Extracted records

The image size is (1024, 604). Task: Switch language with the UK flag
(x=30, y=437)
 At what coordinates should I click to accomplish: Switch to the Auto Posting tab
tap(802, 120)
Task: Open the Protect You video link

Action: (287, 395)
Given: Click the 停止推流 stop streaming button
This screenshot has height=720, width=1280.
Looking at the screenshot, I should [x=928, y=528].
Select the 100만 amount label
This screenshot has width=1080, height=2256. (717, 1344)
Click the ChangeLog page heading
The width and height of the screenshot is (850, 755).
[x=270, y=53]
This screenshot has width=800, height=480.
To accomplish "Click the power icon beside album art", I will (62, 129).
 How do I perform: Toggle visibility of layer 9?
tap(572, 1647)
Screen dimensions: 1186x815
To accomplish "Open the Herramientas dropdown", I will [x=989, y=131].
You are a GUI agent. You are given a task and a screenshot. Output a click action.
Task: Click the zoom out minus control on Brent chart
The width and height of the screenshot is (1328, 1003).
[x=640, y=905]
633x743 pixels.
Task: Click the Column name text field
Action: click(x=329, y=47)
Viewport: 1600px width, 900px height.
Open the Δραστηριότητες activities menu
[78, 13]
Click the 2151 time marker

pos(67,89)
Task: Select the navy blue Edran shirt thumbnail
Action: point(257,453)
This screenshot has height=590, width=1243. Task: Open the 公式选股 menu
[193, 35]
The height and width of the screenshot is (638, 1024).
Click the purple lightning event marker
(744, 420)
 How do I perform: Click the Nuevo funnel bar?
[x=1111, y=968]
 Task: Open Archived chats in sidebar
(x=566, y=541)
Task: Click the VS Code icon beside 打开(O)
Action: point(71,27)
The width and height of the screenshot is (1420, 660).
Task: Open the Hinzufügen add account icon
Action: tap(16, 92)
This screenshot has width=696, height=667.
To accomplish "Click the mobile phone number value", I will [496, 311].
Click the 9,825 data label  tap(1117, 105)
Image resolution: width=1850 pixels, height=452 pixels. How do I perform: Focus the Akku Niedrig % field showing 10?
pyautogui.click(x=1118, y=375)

### What to do
The data above needs to be retyped in full, exactly as given.

### Answer box
The image size is (1024, 604). Task: Switch language with the UK flag
(x=30, y=437)
 At what coordinates should I click to accomplish: Switch to the Auto Posting tab
tap(802, 120)
Task: Open the Protect You video link

Action: (287, 395)
Given: Click the 停止推流 stop streaming button
This screenshot has height=720, width=1280.
Looking at the screenshot, I should [x=928, y=528].
Select the 100만 amount label
This screenshot has width=1080, height=2256. (717, 1344)
Click the ChangeLog page heading
The width and height of the screenshot is (850, 755).
[x=270, y=53]
This screenshot has width=800, height=480.
To accomplish "Click the power icon beside album art", I will (62, 129).
 How do I perform: Toggle visibility of layer 9?
tap(572, 1647)
Screen dimensions: 1186x815
To accomplish "Open the Herramientas dropdown", I will [x=989, y=131].
You are a GUI agent. You are given a task and a screenshot. Output a click action.
Task: Click the zoom out minus control on Brent chart
The width and height of the screenshot is (1328, 1003).
[x=640, y=905]
633x743 pixels.
Task: Click the Column name text field
Action: click(x=329, y=47)
Viewport: 1600px width, 900px height.
Open the Δραστηριότητες activities menu
[78, 13]
Click the 2151 time marker

pos(67,89)
Task: Select the navy blue Edran shirt thumbnail
Action: point(257,453)
This screenshot has height=590, width=1243. Task: Open the 公式选股 menu
[193, 35]
The height and width of the screenshot is (638, 1024).
Click the purple lightning event marker
(744, 420)
 How do I perform: Click the Nuevo funnel bar?
[x=1111, y=968]
 Task: Open Archived chats in sidebar
(x=566, y=541)
Task: Click the VS Code icon beside 打开(O)
Action: point(71,27)
The width and height of the screenshot is (1420, 660).
Task: Open the Hinzufügen add account icon
Action: tap(16, 92)
This screenshot has width=696, height=667.
To accomplish "Click the mobile phone number value", I will [496, 311].
Click the 9,825 data label  tap(1117, 105)
Image resolution: width=1850 pixels, height=452 pixels. How do I perform: Focus the Akku Niedrig % field showing 10?
pyautogui.click(x=1118, y=375)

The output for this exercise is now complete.